Nestas alturas, vem-me sempre à lembrança a definição de “aristocrata natural” (por oposição aos “aristocratas de plástico e postiços” que há por aí aos pontapés) do conservador irlandês Edmund Burke: “Uma voz permanente, serena mas firme, num oceano de mudança, que simplesmente aguarda o regresso do bom senso e do bom gosto.”

A minha avó e a minha mãe nunca precisaram de escrever o nome dos filhos nos braços e nas pernas para terem os seus nomes gravados no coração e sacrificarem as suas vidas por eles. E não deixa de ser irónico constatar que, hoje, demasiadas vezes, o único que fica de tão efémeras relações é precisamente o nome do filho ou do amado esquecido num braço ou numa perna como uma lápide num cemitério.
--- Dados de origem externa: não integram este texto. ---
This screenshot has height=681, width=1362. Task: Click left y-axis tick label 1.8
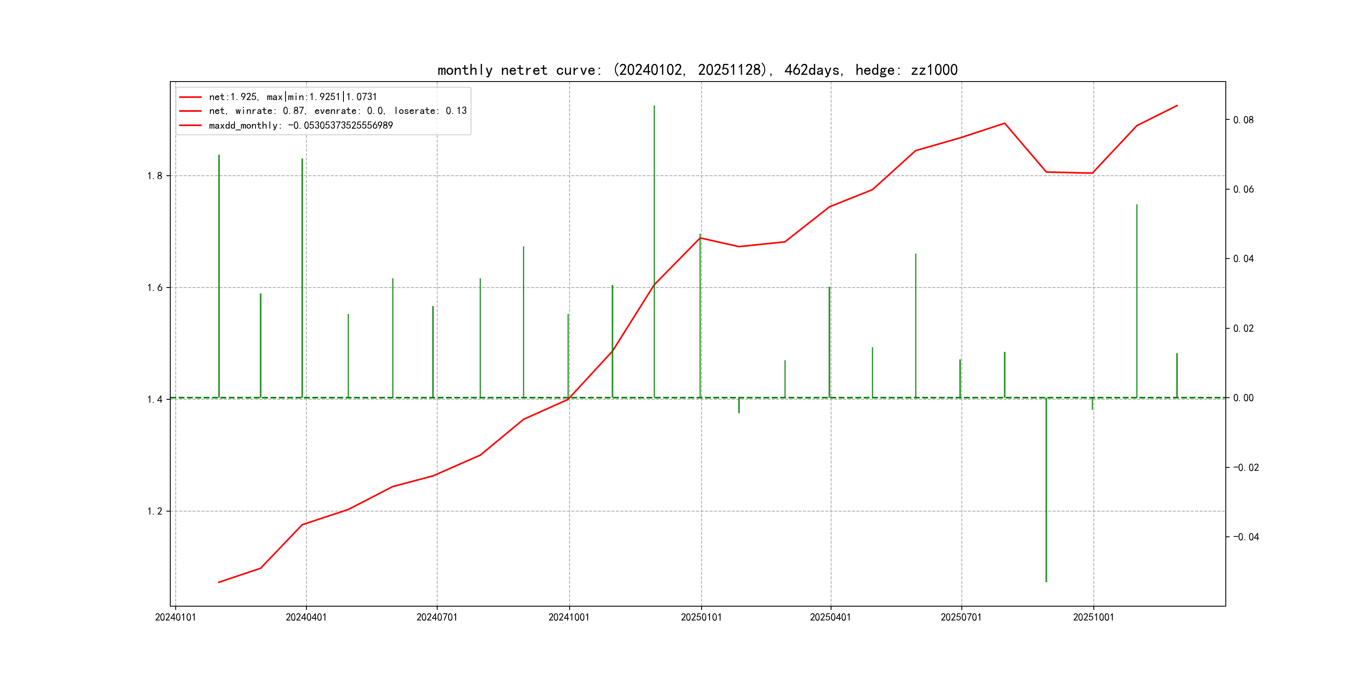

Desde que me conheço, usei sempre o mesmo corte de cabelo. Umas vezes estive na moda (quando se usava o cabelo curto), outras vezes estive fora de moda (quando a moda era o cabelo comprido). Isso não significa que o meu cabelo tivesse permanecido sempre na mesma. Apesar do corte ser o mesmo, o cabelo mudou de cor e de quantidade. Ou seja, mudou naturalmente como tudo devia mudar.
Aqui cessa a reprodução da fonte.